(Element lookup records)

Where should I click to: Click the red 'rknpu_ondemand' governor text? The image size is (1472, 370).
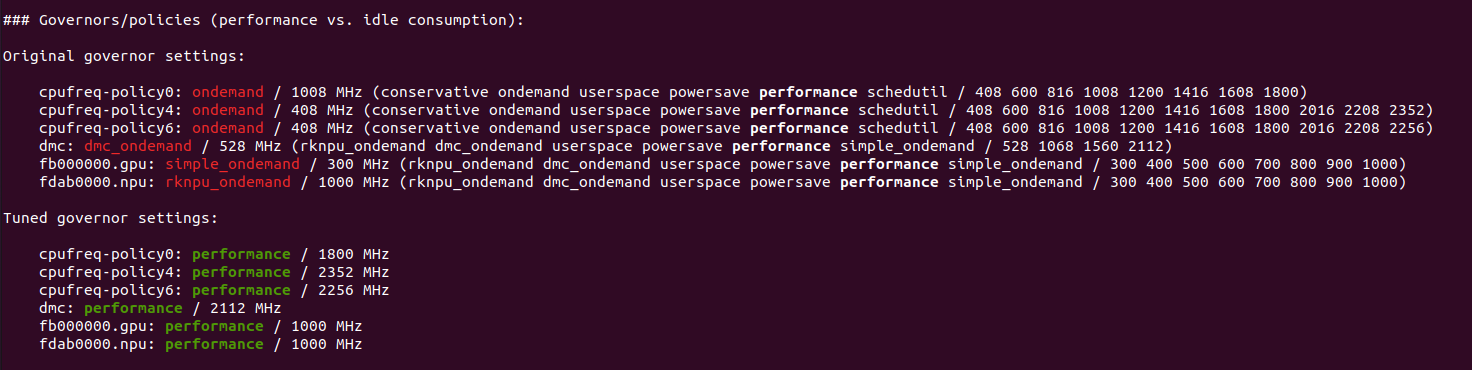pos(228,182)
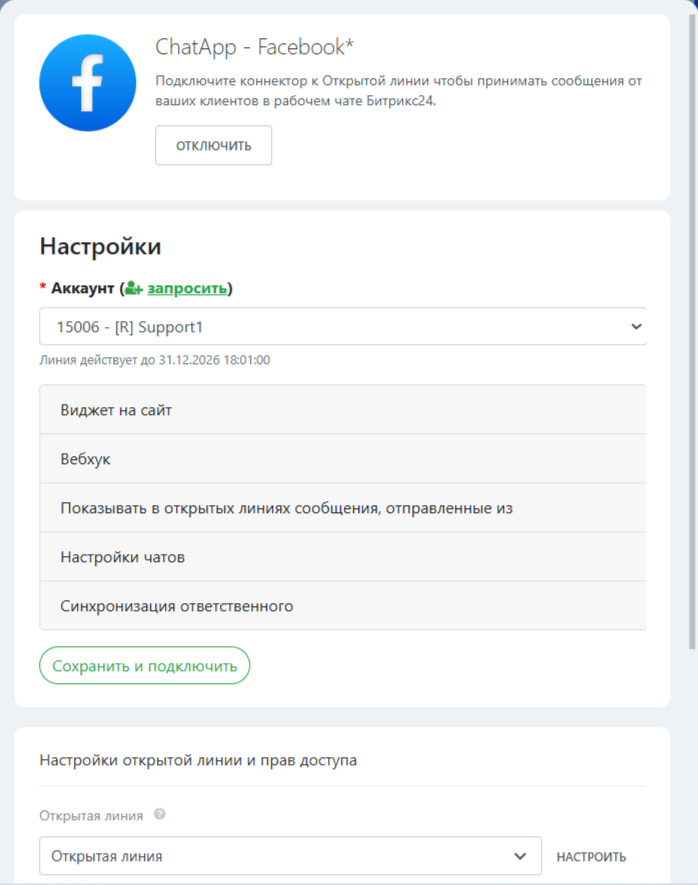Expand the Виджет на сайт section
The image size is (698, 885).
coord(342,410)
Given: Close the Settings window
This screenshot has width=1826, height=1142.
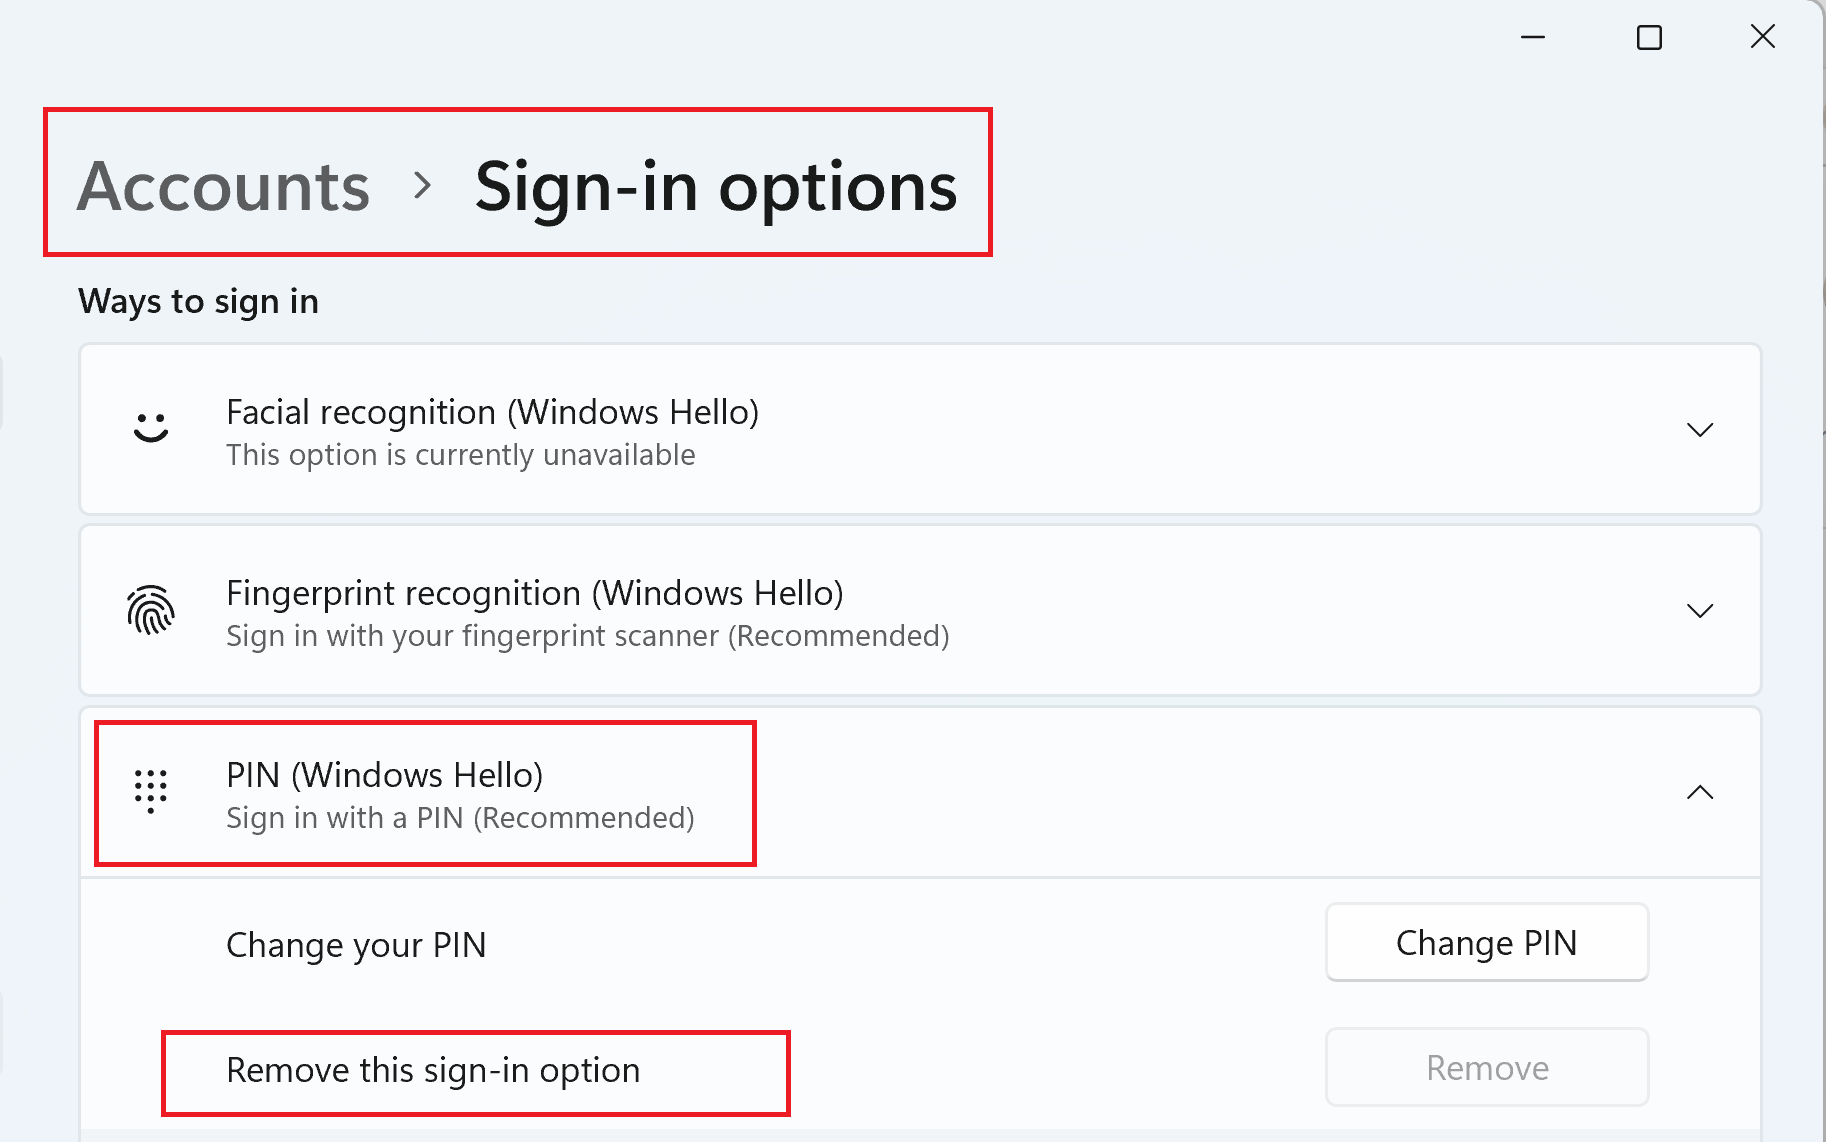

What you will do: Repeat the lines of the records word for word, from the start through the line containing "coord(342,410)", leaving out the pictures.

Answer to this problem:
Where should I click to: Click the red 'rknpu_ondemand' governor text? The image size is (1472, 370).
pos(228,182)
Expand the Виджет на сайт section
The image size is (698, 885).
coord(342,410)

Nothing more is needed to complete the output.